Among those you’ll come away from the film remembering—in addition to the factory, whose workforce is marched onto a square outside to pose in almost martial formation—are the mountain of discarded computer parts at a small town where obsolete machines are systematically disassembled to make them disgorge components that can be reused, the hulks of partially cannibalized ships sitting on shore like beached metal whales (this actually in Bangladesh), the images of urban neighborhoods being erased and replaced in the name of progress, and—perhaps most powerful—the sight of villages being torn down, brick by brick, by their own populace to make way for a huge reservoir that will be created by a monstrous dam.
Of course, Baichwal’s subject isn’t merely such monumental changes to nature brought about by industrialization and modernization, but the way in which Burtynsky elevates his photographs of them into an art form, and it does a good job of that, documenting the precision and care with which he prepares his “canvas,” and capturing the beauty of the final result as gallery-goers examine the photos, often in collage, on a museum wall.

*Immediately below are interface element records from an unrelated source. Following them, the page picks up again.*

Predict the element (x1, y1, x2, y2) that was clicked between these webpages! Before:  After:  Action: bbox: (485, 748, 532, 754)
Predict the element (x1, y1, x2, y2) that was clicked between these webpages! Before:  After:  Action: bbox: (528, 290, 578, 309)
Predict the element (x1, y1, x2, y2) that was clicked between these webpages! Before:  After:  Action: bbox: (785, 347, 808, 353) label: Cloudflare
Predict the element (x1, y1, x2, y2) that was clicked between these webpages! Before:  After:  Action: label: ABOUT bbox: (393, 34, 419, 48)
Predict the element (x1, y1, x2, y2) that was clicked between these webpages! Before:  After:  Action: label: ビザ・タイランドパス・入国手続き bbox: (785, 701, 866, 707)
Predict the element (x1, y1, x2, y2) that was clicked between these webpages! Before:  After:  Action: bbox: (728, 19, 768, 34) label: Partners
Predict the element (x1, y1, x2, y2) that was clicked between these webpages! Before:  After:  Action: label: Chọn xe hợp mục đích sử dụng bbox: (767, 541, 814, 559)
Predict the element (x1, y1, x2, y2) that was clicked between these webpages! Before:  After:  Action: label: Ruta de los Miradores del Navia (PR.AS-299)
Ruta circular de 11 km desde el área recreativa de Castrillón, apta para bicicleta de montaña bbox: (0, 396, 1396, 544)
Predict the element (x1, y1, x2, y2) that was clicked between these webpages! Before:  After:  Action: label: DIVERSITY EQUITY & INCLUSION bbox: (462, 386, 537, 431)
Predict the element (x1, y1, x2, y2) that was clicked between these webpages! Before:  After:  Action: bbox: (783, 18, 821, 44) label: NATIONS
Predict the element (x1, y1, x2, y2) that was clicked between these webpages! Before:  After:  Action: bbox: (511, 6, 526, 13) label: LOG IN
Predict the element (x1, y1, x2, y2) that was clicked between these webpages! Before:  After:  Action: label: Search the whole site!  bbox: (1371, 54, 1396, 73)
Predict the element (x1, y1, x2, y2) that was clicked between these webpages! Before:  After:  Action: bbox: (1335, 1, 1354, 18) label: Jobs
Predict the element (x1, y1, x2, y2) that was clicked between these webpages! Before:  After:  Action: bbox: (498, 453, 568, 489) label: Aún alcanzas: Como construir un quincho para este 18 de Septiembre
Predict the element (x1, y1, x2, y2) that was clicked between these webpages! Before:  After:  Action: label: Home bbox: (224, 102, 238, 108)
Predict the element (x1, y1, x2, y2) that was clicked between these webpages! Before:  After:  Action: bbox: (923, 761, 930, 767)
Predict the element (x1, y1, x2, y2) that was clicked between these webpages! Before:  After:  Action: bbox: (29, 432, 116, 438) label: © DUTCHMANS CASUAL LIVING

And, of course, though the photographs may not be overtly political, what they imply about the cost of this latest industrial revolution on the natural world is undeniable. Like the black-and-white stills of factories from an earlier era belching smoke from their chimneys—the raw material of so many of Dickens’ verbal pictures—Burtynsky’s photos raise troubling questions that, in this environmentally conscious age, deserve attention. And by increasing public awareness of them (and humanizing the figures that appear in them mostly as non-individualized specks), “Manufactured Landscapes” is performing a public service—as well as being a hypnotic cinematic experience in its own right, its simultaneously soothing and unnerving effect accentuated by a relative paucity of words, Peter Mettler’s cinematography, Roland Schlimme’s editing and Dan Driscoll’s supportive score.